オリンパス、一般社員にもジョブ型導入 23年4月から

オリンパスは2023年4月から国内の一般社員を対象にジョブ型の人事制度を導入する
オリンパスは2023年4月から国内の一般社員を対象にジョブ型の人事制度を導入する

オリンパスは20日、2023年4月から国内の一般社員を対象にジョブ(職務)型の人事制度を導入する方針だと発表した。まずオリンパス単体の6000人弱を対象とし、国内のグループ会社社員にも順次対象を広げる。

すでに労使間協議を始めており、22年度初めの妥結を目指す。19年度から国内の管理職約1800人を対象にジョブ型を導入しており、これを一般社員にも広げる。ジョブ型は職務の内容を明確に定義したうえで、その責任と権限に見合う報酬を与える。

経営のグローバル化の一環で実施する。同日オンラインで開催した説明会で人事総務担当の大月重人執行役員は「ジョブ型を先行導入した管理職では、仕事上の成果を追い求めるマインドセットが確実に変わった。職務内容が明確になったことで、評価にも適正な差を付けやすくなった」と述べた。

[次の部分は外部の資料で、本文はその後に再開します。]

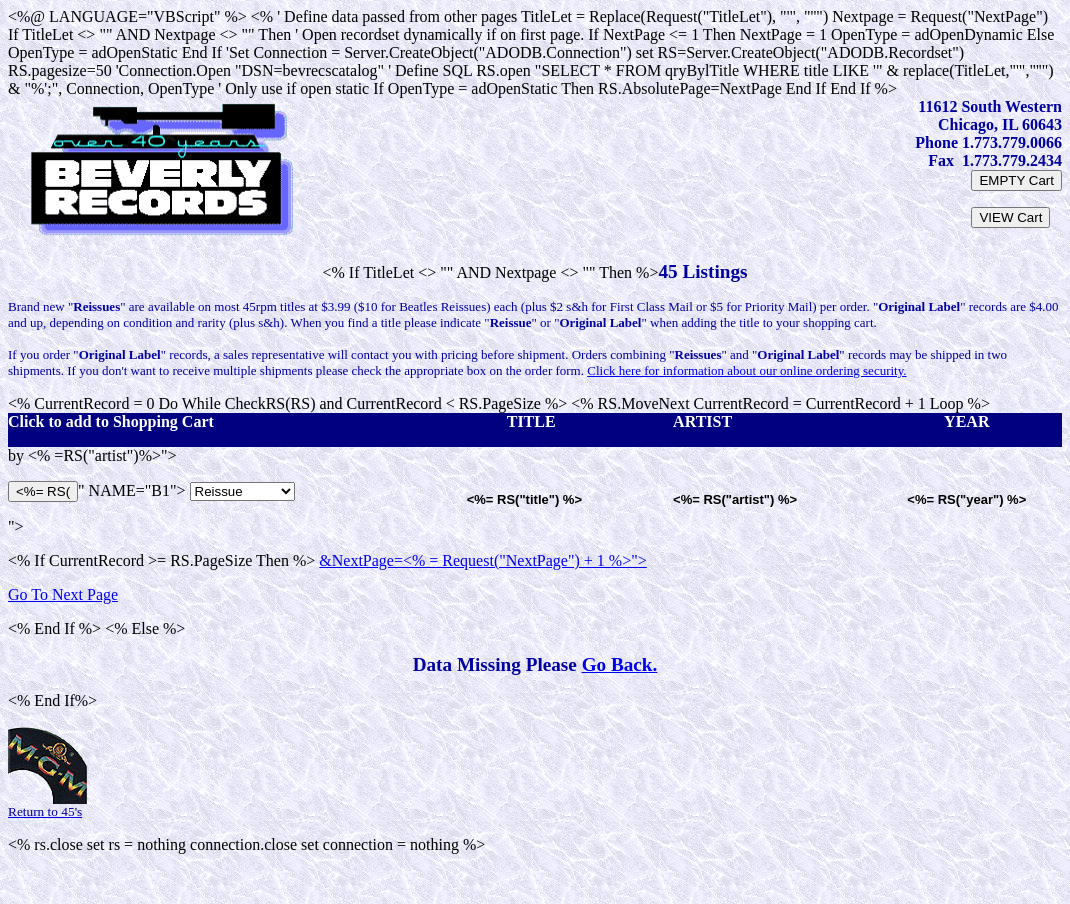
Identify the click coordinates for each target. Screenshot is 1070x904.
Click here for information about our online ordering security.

全世界に約4500人いる管理職の等級や評価基準を統一することも明らかにした。管理職を7つの階層に分ける新たな等級制度を22年度初めから、世界統一基準による評価制度を23年4月からそれぞれ導入する計画だ。これらを通じ「国をまたぐ異動がしやすくなるなど、グローバル基準の評価や人材育成が大きく前進する」(大月執行役員)。

20年度に始めた「タレントレビュー」と呼ぶ幹部人材育成プログラムも拡充する。幹部候補となる人材を国内外から選抜し経営陣が育成計画を議論する取り組みで、20年度は50人程度を対象にしたが、21年度は200人程度に増やした。

新型コロナウイルス下で進む働き方改革については「目的に応じ在宅と出社を組み合わせるハイブリッド型の働き方を推進する」(大月執行役員)とした。出社率の上限はこれまで30%だったが、緊急事態宣言の解除後は50%に緩和している。